American baseball player

Taylor Mark Tankersley (born March 7, 1983) is an American former professional baseball pitcher. He played in Major League Baseball (MLB) for the Florida Marlins.

==Career==
===Amateur===
During his senior year at Warren Central High School in Vicksburg, Tankersley went 13–0. He also played first base whenever he was not pitching. Warren Central won the Mississippi 5A Baseball State Championship that year. After high school, Tankersley continued his baseball career at the University of Alabama. He started and did relief work for the Crimson Tide. In 2002, he played collegiate summer baseball with the Brewster Whitecaps of the Cape Cod Baseball League and was named a league all-star.

===Florida Marlins===
After three years throwing for the Tide, Tankersley was a first rounder in the major league draft. The 27th pick overall, Taylor was the Marlins' first pick. He made his major league debut on June 3, , pitching a scoreless inning in relief.

DATA FOR REVIEW
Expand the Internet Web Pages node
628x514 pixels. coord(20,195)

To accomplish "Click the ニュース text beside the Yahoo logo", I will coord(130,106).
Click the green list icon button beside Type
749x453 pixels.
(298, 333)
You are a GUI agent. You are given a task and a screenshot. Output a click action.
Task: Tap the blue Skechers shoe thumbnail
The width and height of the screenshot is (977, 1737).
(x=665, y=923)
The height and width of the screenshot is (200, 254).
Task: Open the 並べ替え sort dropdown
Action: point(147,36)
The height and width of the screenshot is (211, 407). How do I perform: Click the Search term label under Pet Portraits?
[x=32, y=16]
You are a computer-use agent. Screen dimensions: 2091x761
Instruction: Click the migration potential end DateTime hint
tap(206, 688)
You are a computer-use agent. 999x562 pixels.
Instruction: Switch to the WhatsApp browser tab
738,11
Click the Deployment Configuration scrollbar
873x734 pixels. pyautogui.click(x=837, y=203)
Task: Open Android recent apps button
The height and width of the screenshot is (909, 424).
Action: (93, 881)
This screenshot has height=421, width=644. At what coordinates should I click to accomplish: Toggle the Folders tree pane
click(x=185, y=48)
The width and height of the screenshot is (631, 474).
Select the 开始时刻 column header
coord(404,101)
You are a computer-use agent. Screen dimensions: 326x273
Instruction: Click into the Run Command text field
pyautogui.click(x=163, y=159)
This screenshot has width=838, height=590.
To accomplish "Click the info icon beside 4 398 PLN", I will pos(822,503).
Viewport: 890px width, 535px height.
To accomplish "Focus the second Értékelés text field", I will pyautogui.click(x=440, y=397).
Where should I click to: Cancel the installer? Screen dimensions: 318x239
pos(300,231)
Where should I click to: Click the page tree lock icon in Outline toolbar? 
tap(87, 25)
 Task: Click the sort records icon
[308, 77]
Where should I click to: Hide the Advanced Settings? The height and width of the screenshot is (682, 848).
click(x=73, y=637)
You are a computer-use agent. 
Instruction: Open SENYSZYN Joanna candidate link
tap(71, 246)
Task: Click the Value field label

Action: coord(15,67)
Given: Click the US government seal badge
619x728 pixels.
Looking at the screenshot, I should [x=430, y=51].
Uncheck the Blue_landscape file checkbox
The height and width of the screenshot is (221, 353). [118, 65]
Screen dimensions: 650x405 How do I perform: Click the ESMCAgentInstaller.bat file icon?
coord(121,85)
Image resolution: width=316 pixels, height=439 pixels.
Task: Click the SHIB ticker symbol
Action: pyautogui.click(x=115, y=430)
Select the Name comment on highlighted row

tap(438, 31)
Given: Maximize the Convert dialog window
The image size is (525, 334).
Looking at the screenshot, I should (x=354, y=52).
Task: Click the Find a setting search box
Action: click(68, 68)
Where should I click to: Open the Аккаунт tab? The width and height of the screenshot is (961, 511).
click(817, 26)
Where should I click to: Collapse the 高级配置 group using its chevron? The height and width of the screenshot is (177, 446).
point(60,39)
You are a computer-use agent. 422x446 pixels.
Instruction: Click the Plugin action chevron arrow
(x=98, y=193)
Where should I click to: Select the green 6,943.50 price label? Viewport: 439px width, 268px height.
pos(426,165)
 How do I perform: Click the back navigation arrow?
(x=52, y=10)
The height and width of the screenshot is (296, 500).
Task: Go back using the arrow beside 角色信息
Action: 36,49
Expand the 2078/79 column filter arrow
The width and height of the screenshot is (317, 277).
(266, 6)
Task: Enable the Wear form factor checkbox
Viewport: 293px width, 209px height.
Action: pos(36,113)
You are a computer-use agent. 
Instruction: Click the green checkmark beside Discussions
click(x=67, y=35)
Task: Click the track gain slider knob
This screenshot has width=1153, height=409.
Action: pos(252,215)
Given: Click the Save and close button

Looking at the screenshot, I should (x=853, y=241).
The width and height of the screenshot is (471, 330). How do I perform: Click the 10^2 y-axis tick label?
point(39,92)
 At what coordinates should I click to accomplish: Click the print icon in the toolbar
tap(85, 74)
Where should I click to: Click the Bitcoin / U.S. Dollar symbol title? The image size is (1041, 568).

EXERCISE INSTRUCTIONS
a – Reproduce the Taylor Tankersley article word for word, everything from "Taylor Mark Tankersley" down to "the Florida Marlins.".
b – Continue the Taylor Tankersley article from the point where it stops.

EXPECTED RESULTS
a –
Taylor Mark Tankersley (born March 7, 1983) is an American former professional baseball pitcher. He played in Major League Baseball (MLB) for the Florida Marlins.

b –
In March 2009 Tankersley was demoted to the Marlin's Triple-A New Orleans Zephyrs team due to an elbow injury, ultimately undergoing surgery to correct the recurring stress fracture. In May 2010, Tankersley was called up by the Marlins to work as a "Lefty specialist" out of the bullpen. 20 of the first 21 left-handed hitters Tankersley faced were retired; he finished the season "shutting down" lefties, who batted just .200 against him.

On October 13, 2010, Tankersley refused a minor league assignment and became a free agent.

===New York Mets===
On January 11, 2011, Tankersley reached a minor league deal with the New York Mets, which included an invite to spring training. He would spend the entire 2011 season with the AAA Buffalo Bisons where he would compile a 1–1 record with a 5.79 ERA in 56 innings pitched.